As one City real estate bigwig puts it: “If you can’t make money in this market, you’re a nutter.”
BLP managing partner Neville Eisenberg, re-elected for a third term in February, recently told The Lawyer: “I’d be very disappointed if people still thought of us as a real estate-led firm.”
Well, Neville, prepare to be disappointed. The Lawyer spoke to a raft of competitors in the real estate sector, and the verdict is clear. “I’d still say they’re a property firm. The big corporate and finance deals they’re doing are usually with property clients,” comments a source at a rival firm.
Another City partner says: “They’ve done well to get the other parts up and running reasonably well, but real estate is still the driving force behind the firm.”

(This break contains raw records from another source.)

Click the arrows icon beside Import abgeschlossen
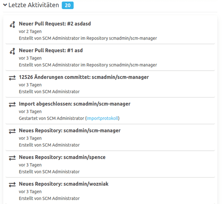 pos(12,105)
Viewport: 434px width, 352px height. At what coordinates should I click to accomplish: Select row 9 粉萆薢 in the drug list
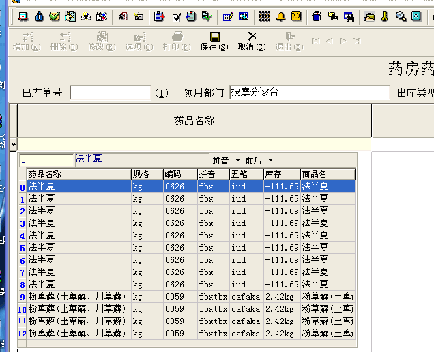(x=78, y=297)
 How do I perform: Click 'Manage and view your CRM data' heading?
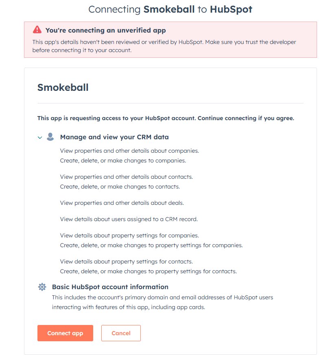pyautogui.click(x=114, y=137)
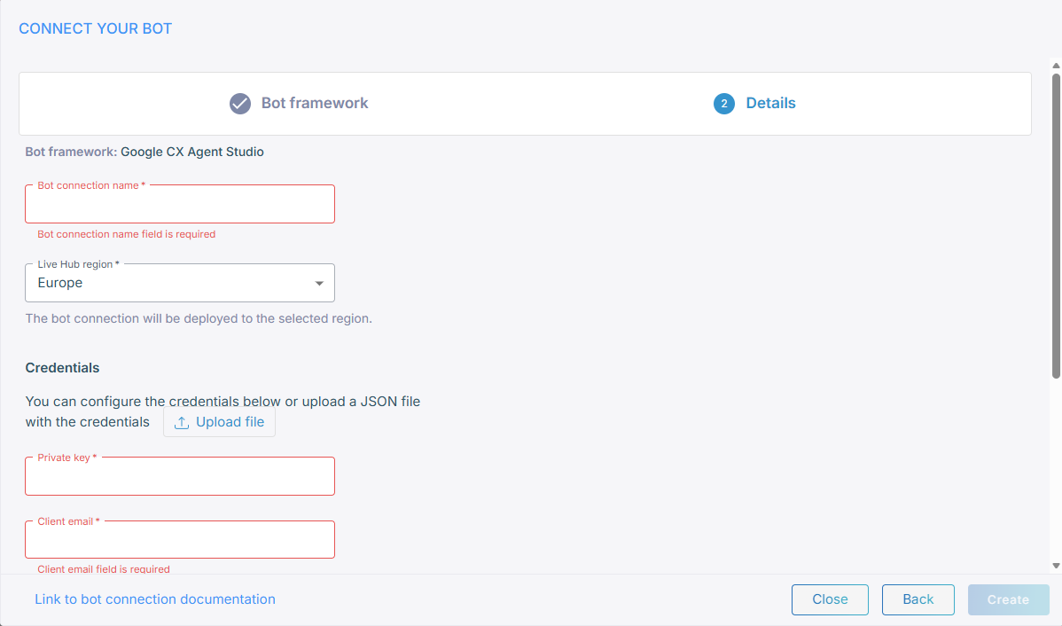The height and width of the screenshot is (626, 1062).
Task: Click the Bot framework step checkmark icon
Action: [240, 104]
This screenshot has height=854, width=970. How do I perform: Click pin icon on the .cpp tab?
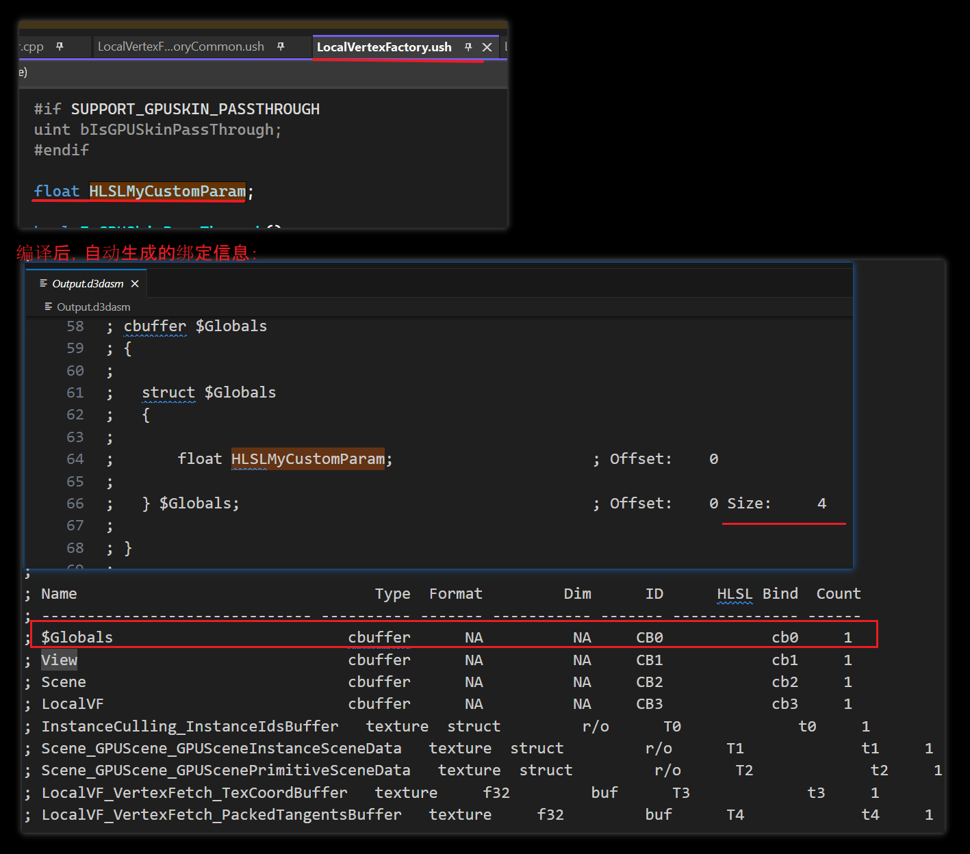60,46
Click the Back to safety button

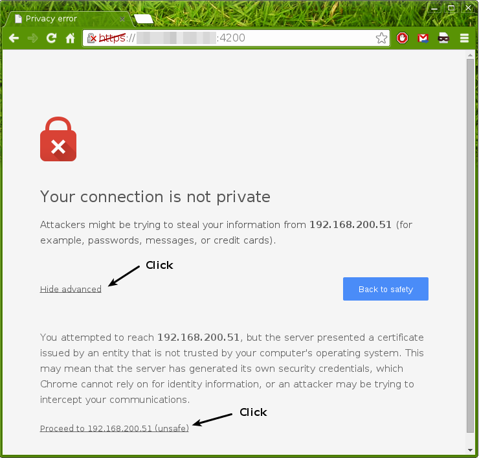click(386, 289)
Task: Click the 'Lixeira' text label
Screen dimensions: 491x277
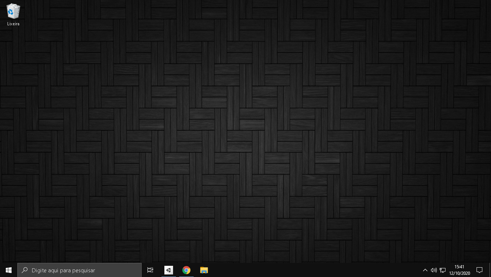Action: [x=13, y=24]
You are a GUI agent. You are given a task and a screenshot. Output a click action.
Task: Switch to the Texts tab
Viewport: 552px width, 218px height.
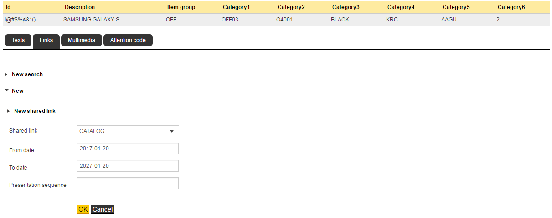point(18,40)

Perhaps the most poignant comment of all was: “They’ve got to stop pretending they’re not a real estate firm or they’ll end up pissing off all their real estate lawyers.”
The push is on for the corporate and finance departments to grow, and the real estate partners know it. Real estate practice head Robert MacGregor admits that the firm is trying to shift its focus (with some success) away from real estate. But he is quick to point out that his third of the firm has kept pace with the growth in the corporate and finance thirds, despite where the emphasis is.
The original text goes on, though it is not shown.